According to its creators, Bitcoin Cash is a “peer-to-peer electronic cash.” It is a fork of Bitcoin that has also gone through its own forking. The original Bitcoin Cash split into the present-day BCH and BSV. Transaction fees on the BCH network are in part so low due to its ability to record more transactions in a single block compated to the original Bitcoin.
Check out this article to learn more about the differences between Bitcoin and Bitcoin Cash.
Stellar (XLM) transactions are both quite cheap and incredibly fast: their confirmation time is as low as 4 seconds. One downside of Stellar is that its transaction fees are calculated in XLM, Stellar’s token. Therefore, if the price of Stellar and its token go up significantly, so will the transaction fees. However, at the moment, Stellar is still an incredibly popular choice when it comes to making both small and large transactions.
Zilliqa, or ZIL, also has one of the lowest transaction fees in the industry. At the moment, it would cost you around a cent to make a transaction on the Zilliqa network.
The Zilliqa platform was built to be a development and launch hub for dApps and various DeFi projects. Therefore, it’s actually perfect that its token has one of the cheapest transaction fees on the market — this makes it easier for creators to build and monetize their projects on the ZIL network.
Dash stands for “digital cash,” so it’s only natural that this cryptocurrency would have low transaction fees — it is meant to be used for making everyday transactions. In addition to being cheap, Dash transactions are also very fast. Overall, it has one of the lowest average transaction fees on the market, with many users saying they can send thousands of dollars for just a penny.
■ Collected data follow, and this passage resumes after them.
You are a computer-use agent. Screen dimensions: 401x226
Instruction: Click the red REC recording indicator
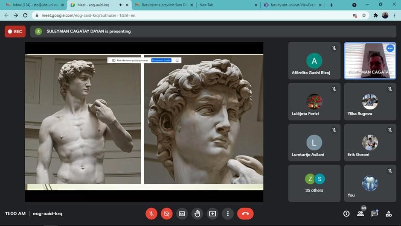(15, 31)
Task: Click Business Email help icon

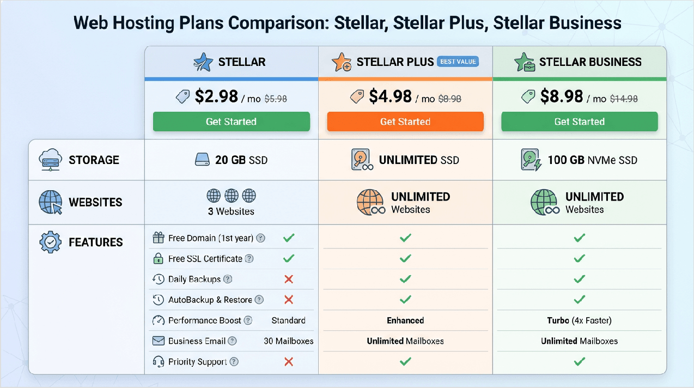Action: (x=233, y=341)
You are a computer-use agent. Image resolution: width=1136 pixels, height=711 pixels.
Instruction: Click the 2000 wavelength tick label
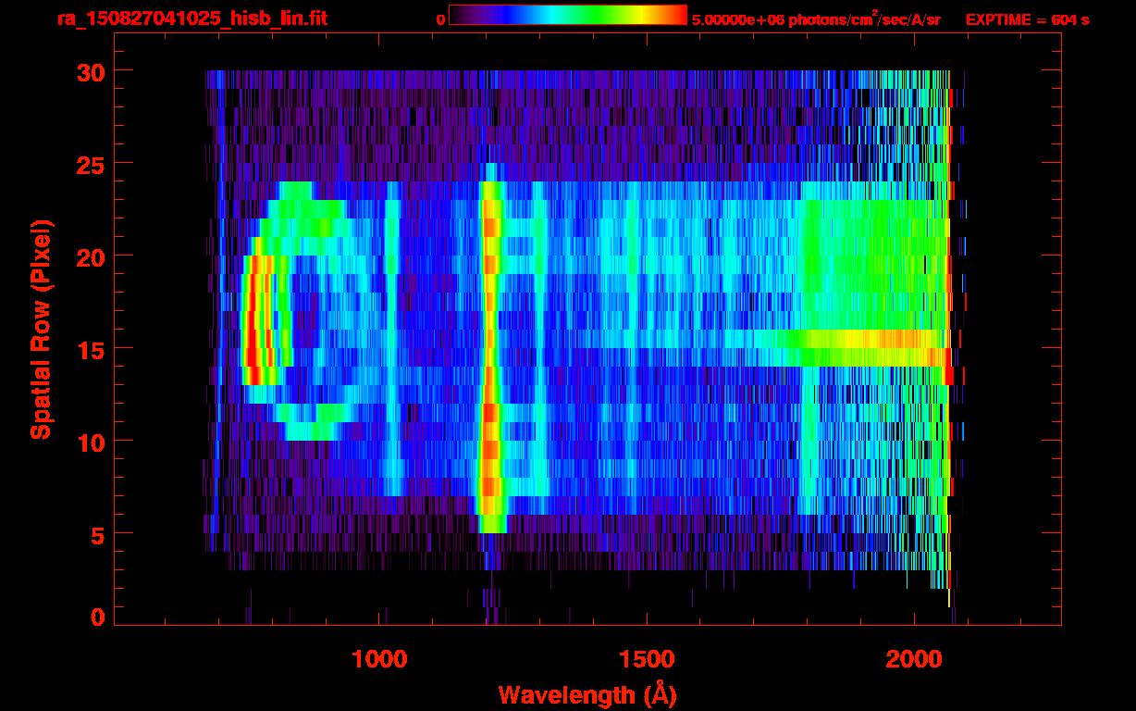pyautogui.click(x=914, y=659)
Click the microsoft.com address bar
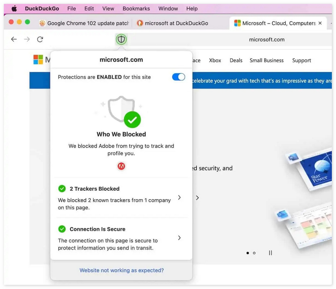 [267, 39]
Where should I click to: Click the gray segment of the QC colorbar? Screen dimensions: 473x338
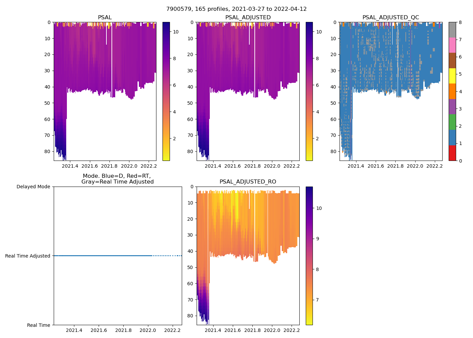[x=452, y=30]
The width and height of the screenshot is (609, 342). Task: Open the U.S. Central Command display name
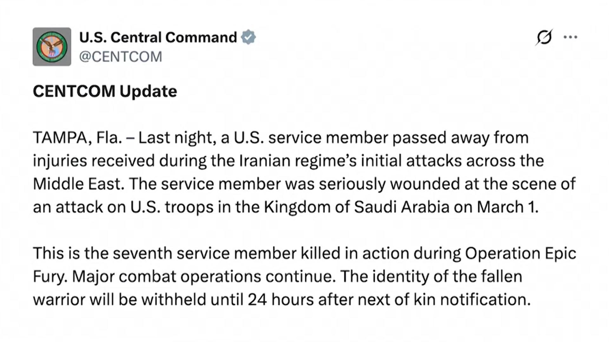pos(158,37)
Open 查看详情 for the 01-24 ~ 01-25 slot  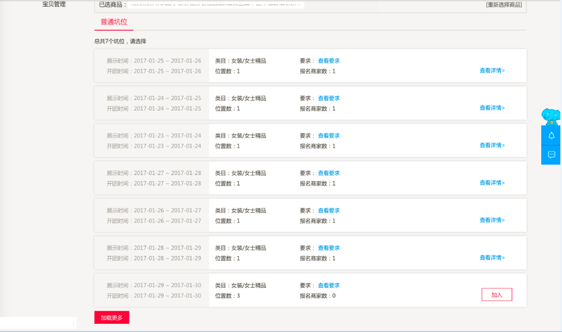tap(492, 108)
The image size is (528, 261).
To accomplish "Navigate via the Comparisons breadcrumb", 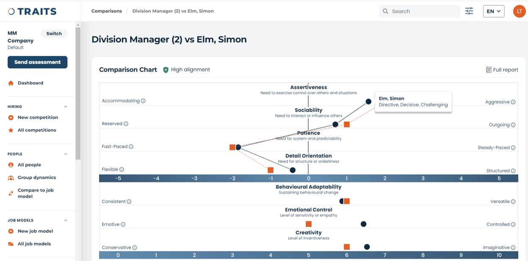I will 106,11.
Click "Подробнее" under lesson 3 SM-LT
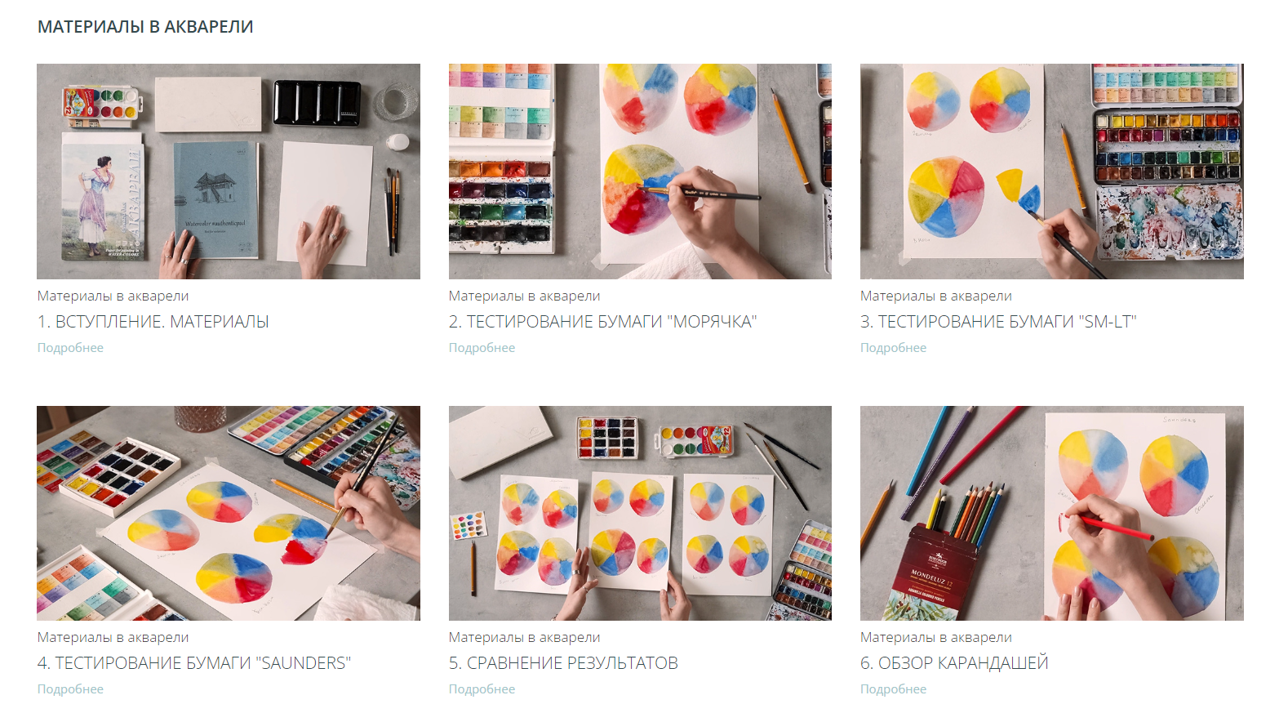 pyautogui.click(x=893, y=348)
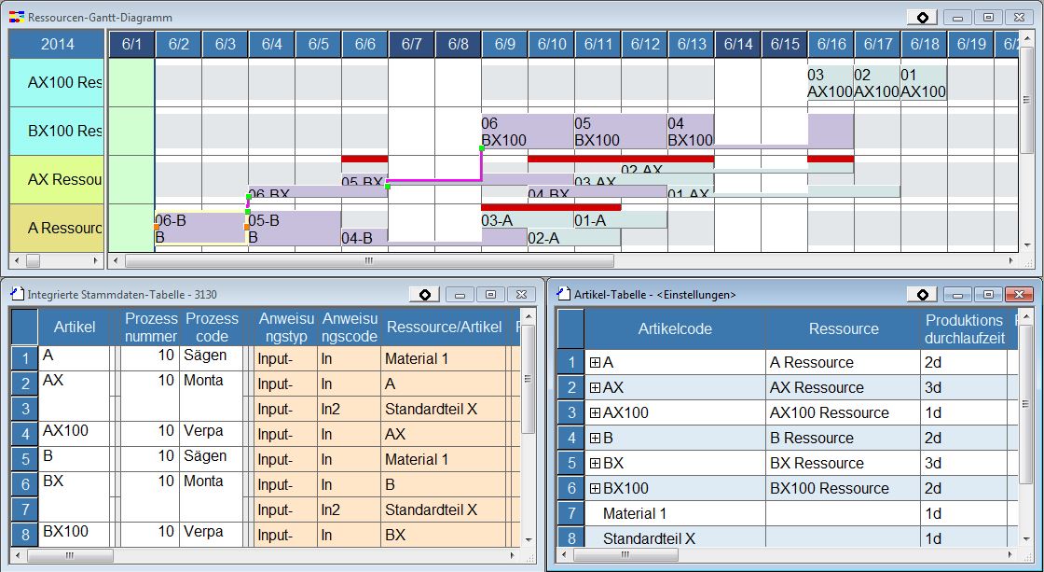Screen dimensions: 1044x572
Task: Click the 6/9 date header in timeline
Action: tap(505, 44)
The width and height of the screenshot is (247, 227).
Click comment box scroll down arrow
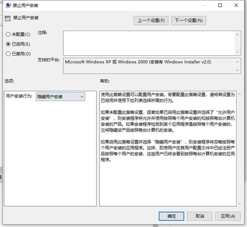(237, 52)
Litecoin has always been envisioned by its creators as a payment method, so it’s no surprise its transaction fees are so low. It was designed to make LTC transactions as attractive and lucrative as possible. Although Litecoin has fallen off a bit in recent years, it is still one of the biggest cryptocurrencies in the world by market cap.
Although Monero’s primary focus is being a privacy coin, this cryptocurrency still has one of the lowest transaction fees in the world. Additionally, its confirmation time is also relatively quick, as it takes less than an hour for a Monero transaction to go through.
Monero’s focus on privacy makes it the perfect cryptocurrency for anyone who truly values security and anonymity.
Dogecoin is probably one of the most famous projects on this list. Although this cryptocurrency does not really have a purpose (other than being a meme), it is still quite a good payment method. Although you will have to pay fees when using DOGE, they will round up to around 20 cents. Its confirmation time is quick, too — it takes around 20 minutes for Dogecoin transactions to go through.
There are also projects that went one step beyond and completely removed all fees. By all means, they are the actual coins and tokens that have the lowest transaction fees out of all digital assets. While we’ve already mentioned some of them in the list above (e.g., Nano, EOS), there are also some others, like IOTA. When you use these cryptocurrencies, you won’t have to pay transaction fees at all.
Low transaction fees benefit both institutional and retail investors alike, and they, of course, promote mass adoption. We look forward to seeing more zero-fee projects in the near future and potentially witnessing some older coins and tokens lower transaction fees on their existing networks.
If you want to see an average transaction fee breakdown for the cryptocurrency you’re interested in, you can look it up on the website BitInfoCharts.com.
Disclaimer: Please note that the contents of this article are not financial or investing advice. The information provided in this article is the author’s opinion only and should not be considered as offering trading or investing recommendations. We do not make any warranties about the completeness, reliability and accuracy of this information. The cryptocurrency market suffers from high volatility and occasional arbitrary movements. Any investor, trader, or regular crypto users should research multiple viewpoints and be familiar with all local regulations before committing to an investment.